2011-09-18

佐藤郁哉『フィールドワーク』を読んでおもしろかった

ふだん「組織変え」的仕事をしており、現象をどう見たらいいのかという点で悩むことが多いです。

問題のありかを洗い出すためにインタビューという方法を用いることもありますが、その「非効率的さ」にまじで疲れることもしばしばです。これは、もっと効率的な定量的調査(行動科学的な?)で置き換えることができるんじゃないかとか、この定性的成果物をあつめたからどうしたというのか?といった疑問をもちながら行動していることもあります。

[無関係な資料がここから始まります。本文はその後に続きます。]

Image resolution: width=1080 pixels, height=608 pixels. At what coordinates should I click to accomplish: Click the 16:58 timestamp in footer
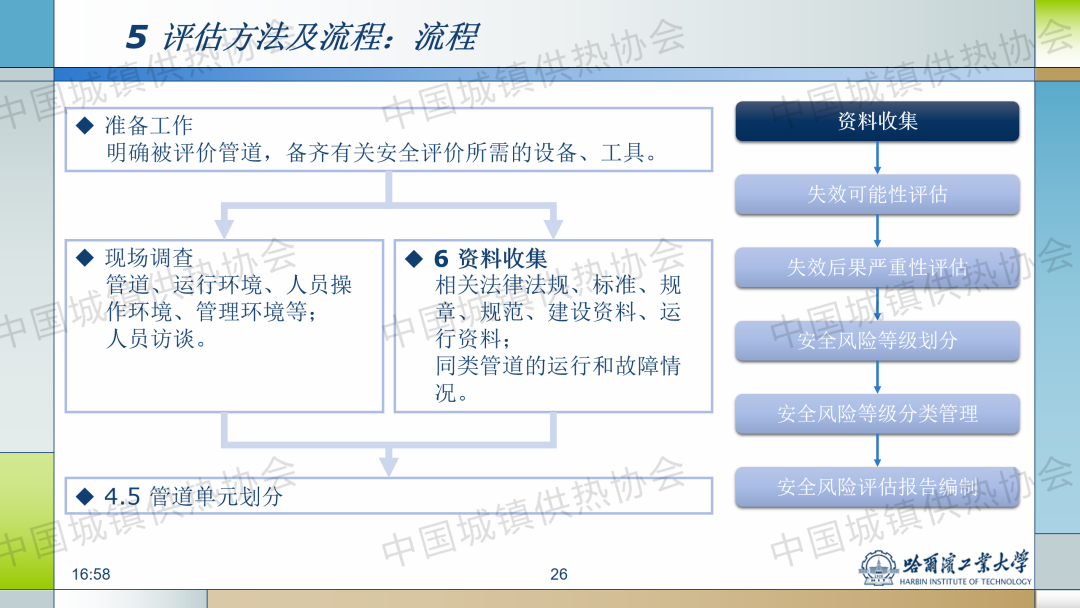(x=91, y=574)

佐藤郁哉『フィールドワーク』を読み、エスノグラフィーという態度(私の中で乱暴に定量的=サーベイ、定性的=エスノグラフィーと整理)が、じつはかなりそういった疑問に対するヒントになっているということを知りました。

とりあえず、生きている人間と文化の姿をリアルに再現するにあたって、非効率であることはエスノグラフィー的には基本なんであきらめろ、というのは深く理解できました。これからは意味を理解して行動できそうです。

「仮説」に対する態度がかなり深かったです。仮説と聞くと、私はつい①実証主義(ポパー)の矛盾点、論理実証主義の矛盾点とか、つい科学哲学の出口なき議論に入っていこうとしたり、②仮説検証的アプローチとエスノグラフィー的アプローチというのをなんとなく、対比的に見ており、その現場に仮説をもたない裸の自分で入っていく、そして得たものを、ありのままに書き残していくのがエスノグラフィーであり、その表現はいきおい文学的とならざるを得ず、なんていうか、今福龍太みたいな「飛んだ」文章になるのだ…と考えたりしてしまいます。そのため、エンジニア出身の方々がさっくり「仮説!検証!」と言っているのを耳にすると、本当にそうなのか…と。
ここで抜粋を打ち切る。